Davidovic et al reported an IVCA and reviewed 29 others. Within the total of 30 IVCAs, they identified 23 saccular aneurysms, of which 16 were symptomatic, including their own patient. Those symptoms were mainly lower limb swelling, abdominal pain, or their combination. Only one report, by De Bree et al, of those analyzed by Davidovic et al described back pain as the presenting symptom, and none of the 30 reported IVCAs was associated with a circumaortic or retroaortic left renal vein. De Bree et al listed thrombosis of the IVC and both iliofemoral veins as the underlying cause of the back pain. No IVC thrombus was identified in our patient, which suggests that there was a thrombus that embolized and caused the chest pain radiating to the back or, possibly, there was a recent expansion of the saccular aneurysm that caused her back pain.

The potential for bleeding and thromboembolic complications should be considered when surgery is contemplated.
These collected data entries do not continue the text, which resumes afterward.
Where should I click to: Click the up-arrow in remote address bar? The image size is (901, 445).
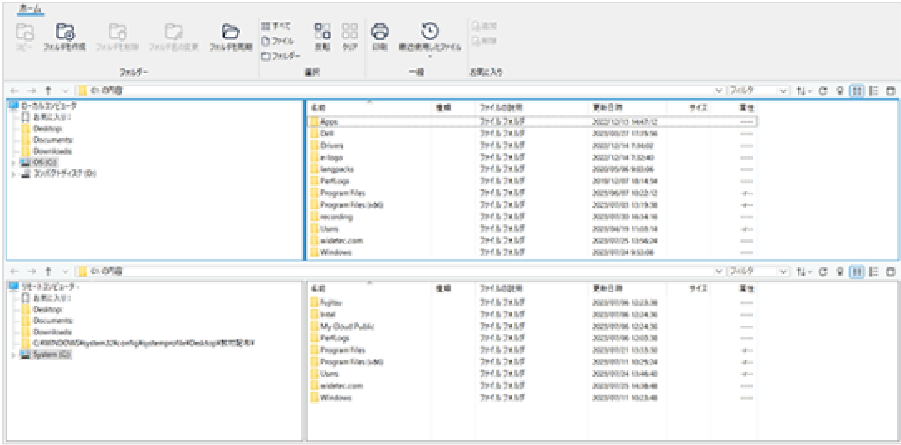click(x=48, y=271)
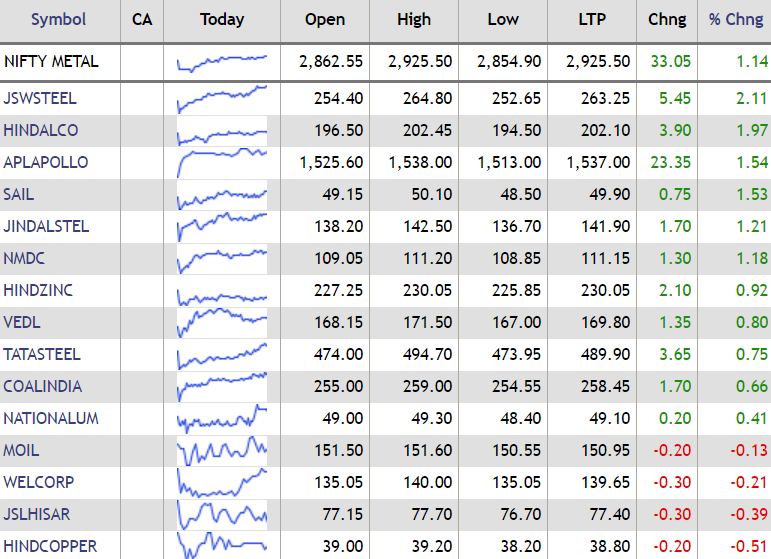The width and height of the screenshot is (771, 559).
Task: Sort by the Symbol column header
Action: pyautogui.click(x=58, y=20)
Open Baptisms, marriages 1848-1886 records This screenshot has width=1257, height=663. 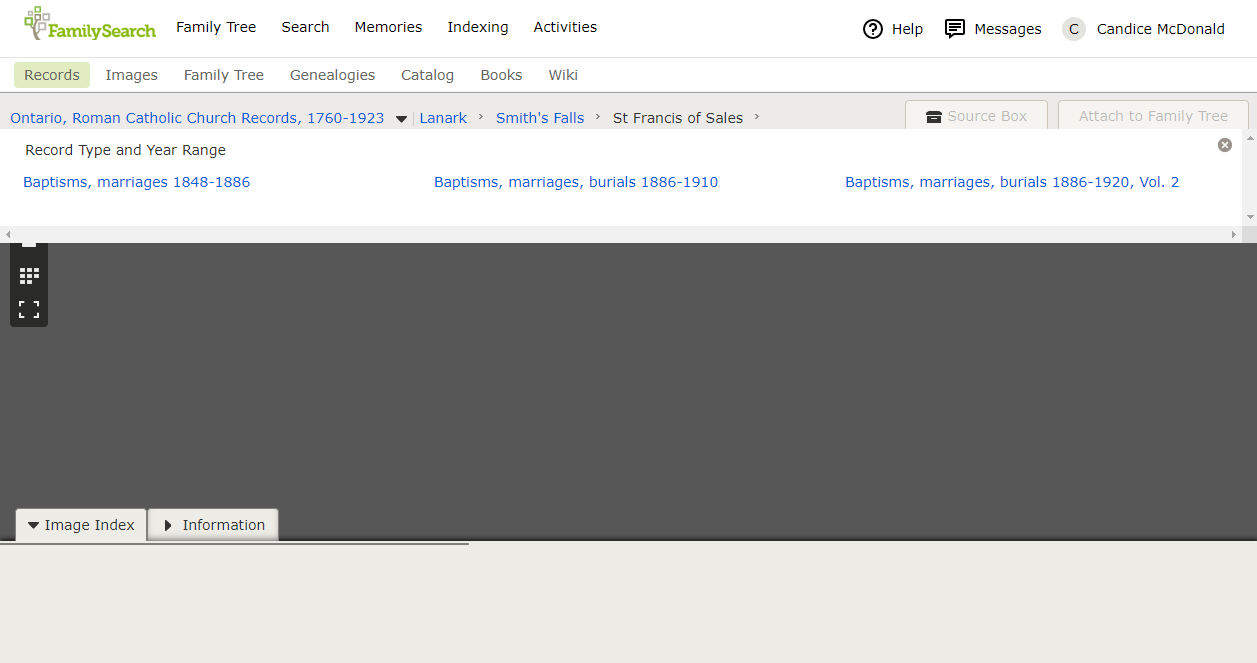point(136,182)

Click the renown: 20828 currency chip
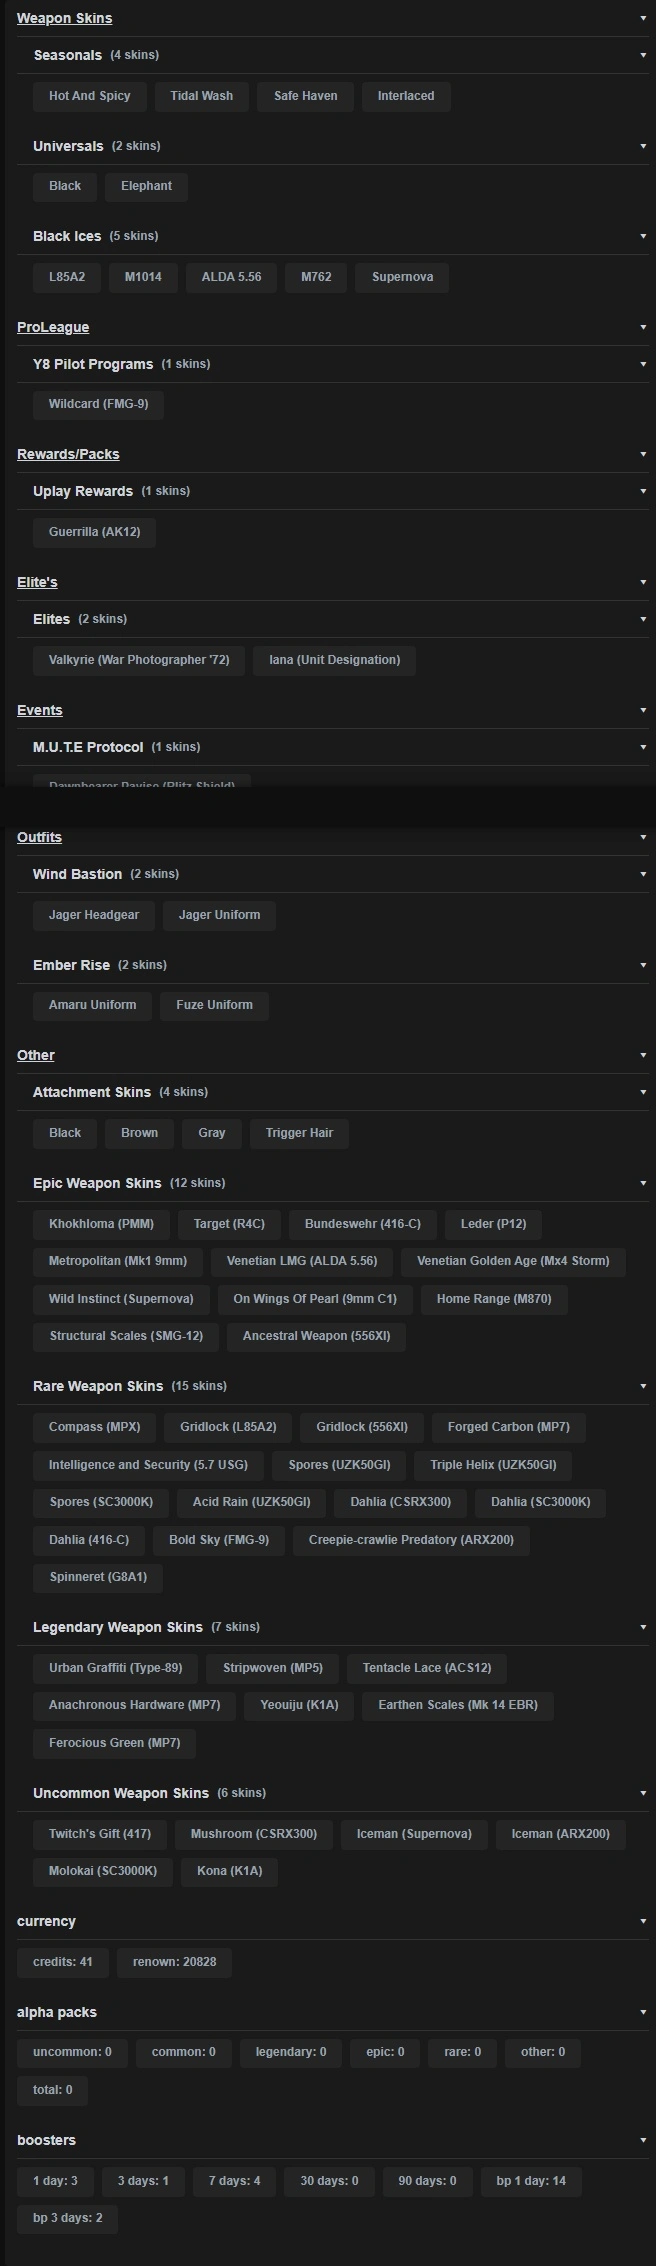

In contrast to fusiform aneurysms, full excision of the entire IVC segment containing the saccular aneurysm with interposition graft is rarely required. Surgical resection of a saccular aneurysm is commonly followed by lateral venorrhaphy to close the defect, and this can be accomplished by simple primary suturing, as in our case, or by using a bovine pericardial patch if the neck of the saccular aneurysm is too wide.

Because no other etiologic factor was identified on the clinical or radiologic assessment, our patient’s IVCA was initially labelled as congenital, and this was postoperatively confirmed by the presence of all three layers: intima, media, and adventitia. The appearance therefore was that of a true aneurysm.

CLRV is a rare congenital anomaly and was found in 200 of 2839 cadavers donated to an anatomy laboratory. The reported incidence in clinical practice is 1.8% (287 of 16,221). Three types of CLRV have been described. The presence of a circumaortic or retroaortic left renal vein has a very important clinical and surgical significance, especially in open aortic surgery or surgery around the IVC, as in our patient.

Conclusions

IVCAs constitute a rare congenital anomaly, and their association with a retroaortic left renal vein has never been described. A prospective registry of all reported cases of IVCAs is needed. Given the small number of reported cases, very little is known about the natural course of IVCAs, and without this knowledge, making clinical decisions regarding treatment is difficult. In our case, the patient was possibly symptomatic and very keen to have it repaired. However, the treatment of this category of patients remains controversial in the absence of characterized natural history.